Buffer Area. The Supplemental Notice proposes to modify the definition of rural low-stress pipelines subject to regulation to include lines located within a half-mile of a USA in order to ensure that a release from a low-stress pipeline does not affect a USA. This reflects an expansion from the previously proposed quarter-mile buffer. For purposes of applying PHMSA’s specific integrity management requirements, however, the Supplemental Notice would give Phase I pipeline operators the option of using comprehensive spread analyses, under which an operator would determine the extent to which spilled product would spread, considering local topography and other conditions, in lieu of the half-mile buffer, to determine which portions of their pipelines could affect a USA.
Smaller-Diameter Rural Low-Stress Pipelines. PHMSA will address applying Part 195 safety requirements to smaller-diameter rural low-stress pipelines during the second phase of its rulemaking. To better understand the rural low-stress infrastructure and its risks, however, PHMSA is proposing in Phase I to require that such pipelines comply with the reporting requirements of Subpart B of Part 195. Therefore, any operator of a rural low-stress pipeline would be required to file annual reports, accident reports, and reports on significant conditions affecting safety.

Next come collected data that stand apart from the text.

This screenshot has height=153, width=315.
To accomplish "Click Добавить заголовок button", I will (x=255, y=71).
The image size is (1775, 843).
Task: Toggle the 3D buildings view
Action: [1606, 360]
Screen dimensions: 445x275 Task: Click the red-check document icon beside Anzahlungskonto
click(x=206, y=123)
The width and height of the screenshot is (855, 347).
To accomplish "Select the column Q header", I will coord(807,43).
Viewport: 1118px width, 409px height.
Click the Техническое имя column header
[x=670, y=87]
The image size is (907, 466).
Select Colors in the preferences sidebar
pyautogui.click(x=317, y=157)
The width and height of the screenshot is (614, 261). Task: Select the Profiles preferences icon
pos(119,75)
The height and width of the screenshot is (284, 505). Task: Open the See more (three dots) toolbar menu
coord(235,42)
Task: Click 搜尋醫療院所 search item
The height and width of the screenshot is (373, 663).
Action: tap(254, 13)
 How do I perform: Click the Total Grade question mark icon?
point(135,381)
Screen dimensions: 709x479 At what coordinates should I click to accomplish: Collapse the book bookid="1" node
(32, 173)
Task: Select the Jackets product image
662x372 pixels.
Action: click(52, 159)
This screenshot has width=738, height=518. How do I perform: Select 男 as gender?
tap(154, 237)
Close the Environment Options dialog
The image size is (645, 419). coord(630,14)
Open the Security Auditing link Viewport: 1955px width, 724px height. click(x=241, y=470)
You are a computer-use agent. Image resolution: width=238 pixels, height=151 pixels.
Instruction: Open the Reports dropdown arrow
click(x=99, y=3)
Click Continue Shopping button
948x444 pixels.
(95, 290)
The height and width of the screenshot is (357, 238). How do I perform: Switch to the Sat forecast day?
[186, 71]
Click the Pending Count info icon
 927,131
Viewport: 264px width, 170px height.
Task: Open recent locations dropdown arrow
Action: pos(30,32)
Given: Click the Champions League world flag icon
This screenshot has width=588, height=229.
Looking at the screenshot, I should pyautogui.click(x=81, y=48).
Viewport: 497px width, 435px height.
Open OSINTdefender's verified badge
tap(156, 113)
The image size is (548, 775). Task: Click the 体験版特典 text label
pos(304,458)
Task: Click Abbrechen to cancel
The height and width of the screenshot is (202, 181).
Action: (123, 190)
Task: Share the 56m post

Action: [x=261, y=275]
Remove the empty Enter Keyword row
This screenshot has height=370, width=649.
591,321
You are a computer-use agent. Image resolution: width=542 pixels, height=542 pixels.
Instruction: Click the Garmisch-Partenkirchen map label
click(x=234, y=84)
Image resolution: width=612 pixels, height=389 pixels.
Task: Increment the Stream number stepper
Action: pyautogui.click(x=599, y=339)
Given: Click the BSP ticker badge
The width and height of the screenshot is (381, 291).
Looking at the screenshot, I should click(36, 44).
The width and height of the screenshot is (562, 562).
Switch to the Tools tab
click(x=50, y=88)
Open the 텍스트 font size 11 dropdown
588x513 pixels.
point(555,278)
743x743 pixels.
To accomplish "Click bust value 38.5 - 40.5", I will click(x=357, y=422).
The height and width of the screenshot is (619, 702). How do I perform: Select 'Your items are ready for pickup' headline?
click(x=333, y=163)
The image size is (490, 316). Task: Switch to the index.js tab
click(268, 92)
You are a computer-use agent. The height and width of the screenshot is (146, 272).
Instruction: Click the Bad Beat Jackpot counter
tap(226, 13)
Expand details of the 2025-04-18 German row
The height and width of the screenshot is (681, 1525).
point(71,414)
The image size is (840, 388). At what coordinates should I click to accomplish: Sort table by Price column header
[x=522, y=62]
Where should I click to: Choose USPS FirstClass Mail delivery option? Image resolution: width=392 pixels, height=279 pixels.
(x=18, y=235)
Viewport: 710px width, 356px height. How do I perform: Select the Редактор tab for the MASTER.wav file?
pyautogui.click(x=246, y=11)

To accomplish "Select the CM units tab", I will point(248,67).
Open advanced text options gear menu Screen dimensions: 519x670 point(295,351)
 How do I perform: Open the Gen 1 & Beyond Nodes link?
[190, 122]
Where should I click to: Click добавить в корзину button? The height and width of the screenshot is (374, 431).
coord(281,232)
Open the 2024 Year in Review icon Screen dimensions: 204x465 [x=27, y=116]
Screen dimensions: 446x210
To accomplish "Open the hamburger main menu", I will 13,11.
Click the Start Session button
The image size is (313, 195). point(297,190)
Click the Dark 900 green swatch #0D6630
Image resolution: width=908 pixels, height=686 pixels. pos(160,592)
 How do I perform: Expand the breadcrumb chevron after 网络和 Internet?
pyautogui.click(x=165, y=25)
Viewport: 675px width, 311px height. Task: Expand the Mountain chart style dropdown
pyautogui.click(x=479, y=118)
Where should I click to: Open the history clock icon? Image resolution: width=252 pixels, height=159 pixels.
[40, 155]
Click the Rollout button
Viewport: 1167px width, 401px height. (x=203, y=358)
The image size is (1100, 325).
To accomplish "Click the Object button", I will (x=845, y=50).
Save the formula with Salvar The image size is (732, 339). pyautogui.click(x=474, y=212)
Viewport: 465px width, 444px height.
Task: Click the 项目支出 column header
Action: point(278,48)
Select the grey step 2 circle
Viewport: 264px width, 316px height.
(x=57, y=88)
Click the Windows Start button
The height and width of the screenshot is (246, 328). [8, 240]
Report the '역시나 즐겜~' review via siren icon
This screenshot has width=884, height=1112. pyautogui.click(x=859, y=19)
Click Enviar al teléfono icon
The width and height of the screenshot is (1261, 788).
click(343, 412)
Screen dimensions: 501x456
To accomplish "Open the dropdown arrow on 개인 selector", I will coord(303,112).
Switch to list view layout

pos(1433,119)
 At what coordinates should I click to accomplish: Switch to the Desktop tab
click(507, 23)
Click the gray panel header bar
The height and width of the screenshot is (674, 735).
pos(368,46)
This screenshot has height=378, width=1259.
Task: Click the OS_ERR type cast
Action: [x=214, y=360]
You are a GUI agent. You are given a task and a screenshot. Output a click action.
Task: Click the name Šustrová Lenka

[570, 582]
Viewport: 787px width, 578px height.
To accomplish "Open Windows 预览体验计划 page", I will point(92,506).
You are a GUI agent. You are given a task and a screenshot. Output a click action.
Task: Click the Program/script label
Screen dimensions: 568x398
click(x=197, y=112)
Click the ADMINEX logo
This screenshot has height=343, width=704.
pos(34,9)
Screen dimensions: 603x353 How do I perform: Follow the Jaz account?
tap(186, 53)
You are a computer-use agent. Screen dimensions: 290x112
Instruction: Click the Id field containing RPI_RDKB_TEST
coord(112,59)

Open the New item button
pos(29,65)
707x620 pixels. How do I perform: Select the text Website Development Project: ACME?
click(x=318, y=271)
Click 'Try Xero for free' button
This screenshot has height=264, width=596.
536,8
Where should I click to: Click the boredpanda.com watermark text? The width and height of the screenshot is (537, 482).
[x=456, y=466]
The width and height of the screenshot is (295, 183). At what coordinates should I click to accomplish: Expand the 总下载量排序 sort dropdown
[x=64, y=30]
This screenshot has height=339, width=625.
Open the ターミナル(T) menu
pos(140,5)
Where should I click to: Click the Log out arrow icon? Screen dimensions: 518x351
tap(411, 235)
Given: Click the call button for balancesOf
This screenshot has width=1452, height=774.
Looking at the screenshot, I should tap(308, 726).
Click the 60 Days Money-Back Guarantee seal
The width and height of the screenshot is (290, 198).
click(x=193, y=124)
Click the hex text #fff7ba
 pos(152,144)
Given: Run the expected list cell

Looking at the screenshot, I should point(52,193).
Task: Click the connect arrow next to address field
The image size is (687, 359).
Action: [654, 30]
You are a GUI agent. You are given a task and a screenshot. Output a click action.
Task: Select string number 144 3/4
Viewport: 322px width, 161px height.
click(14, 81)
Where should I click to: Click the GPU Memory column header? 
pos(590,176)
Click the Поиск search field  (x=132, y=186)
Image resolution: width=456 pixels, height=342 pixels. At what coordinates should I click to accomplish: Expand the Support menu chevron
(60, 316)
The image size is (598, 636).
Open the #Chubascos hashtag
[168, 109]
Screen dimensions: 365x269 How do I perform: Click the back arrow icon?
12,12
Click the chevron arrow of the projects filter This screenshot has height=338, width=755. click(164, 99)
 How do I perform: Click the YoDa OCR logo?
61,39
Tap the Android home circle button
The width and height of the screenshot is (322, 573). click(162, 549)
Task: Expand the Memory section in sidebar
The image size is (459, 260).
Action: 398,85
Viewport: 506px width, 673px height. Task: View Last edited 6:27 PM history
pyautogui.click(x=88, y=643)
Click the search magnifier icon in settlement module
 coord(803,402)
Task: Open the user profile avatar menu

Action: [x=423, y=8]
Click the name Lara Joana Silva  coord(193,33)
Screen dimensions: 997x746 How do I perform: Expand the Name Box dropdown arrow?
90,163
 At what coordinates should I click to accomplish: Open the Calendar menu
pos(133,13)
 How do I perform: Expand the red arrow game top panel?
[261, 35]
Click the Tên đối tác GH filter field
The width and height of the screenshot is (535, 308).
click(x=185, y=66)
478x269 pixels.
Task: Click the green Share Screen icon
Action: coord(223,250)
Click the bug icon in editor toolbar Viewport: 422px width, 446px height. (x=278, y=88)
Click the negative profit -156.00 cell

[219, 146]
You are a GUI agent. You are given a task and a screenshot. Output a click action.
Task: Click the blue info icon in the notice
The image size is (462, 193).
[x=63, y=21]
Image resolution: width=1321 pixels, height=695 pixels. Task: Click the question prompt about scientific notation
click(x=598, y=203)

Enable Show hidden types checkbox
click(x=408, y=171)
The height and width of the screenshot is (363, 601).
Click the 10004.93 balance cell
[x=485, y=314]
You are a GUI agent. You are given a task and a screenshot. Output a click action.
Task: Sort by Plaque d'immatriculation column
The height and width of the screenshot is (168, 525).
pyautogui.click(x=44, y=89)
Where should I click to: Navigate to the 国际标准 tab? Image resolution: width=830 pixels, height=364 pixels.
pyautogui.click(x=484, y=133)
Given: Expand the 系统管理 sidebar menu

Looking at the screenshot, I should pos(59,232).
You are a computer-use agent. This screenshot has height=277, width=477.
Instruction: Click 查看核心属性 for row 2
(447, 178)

Economic Burdens of Compliance. The Supplemental Notice proposes to provide relief to operators of Phase I pipelines in certain circumstances where the operator decides to abandon a Phase I pipeline because of the economic burdens of complying with PHMSA’s integrity management assessment requirements. Specifically, the operator of a pipeline that carries oil from a production facility at a rate equal to or lower than 14,000 barrels per day could obtain relief from the integrity management assessment requirements if compliance would be economically infeasible. PHMSA recognizes that it may be impractical to use smart pigs at such flow rates because there may be insufficient movement within the pipeline to propel the pig. In such cases, PHMSA will evaluate the operator’s request for waiver in consultation with the Department of Energy and the state where the pipeline is located, as appropriate.
Deadline for Compliance
PHMSA proposes to require that all pipeline operators identify all pipeline segments meeting the Phase I pipeline criteria and comply with the Subpart B reporting requirements within 6 - 12 months following the effective date of the final rule. For pipelines subject to the final rule, operators would be required to comply with most Part 195 requirements within 12 - 24 months of the effective date of the final rule. Operators would be permitted 24 - 36 months to implement Subpart H corrosion control requirements and 12 months to implement an integrity management program.
Implications of the Proposed Rulemaking
Based on the comments and testimony of pipeline operators during Congressional consideration of the PIPES Act, PHMSA believes that many operators of Phase I pipelines already use Part 195 of its safety regulations as guidelines for their daily operations and maintenance. Although PHMSA believes that requiring compliance with Part 195 will only slightly increase operators’ costs, the PIPES Act – and PHMSA’s Supplemental Notice – nonetheless requires a class of previously unregulated pipeline operators to comply with an entire class of new safety regulations.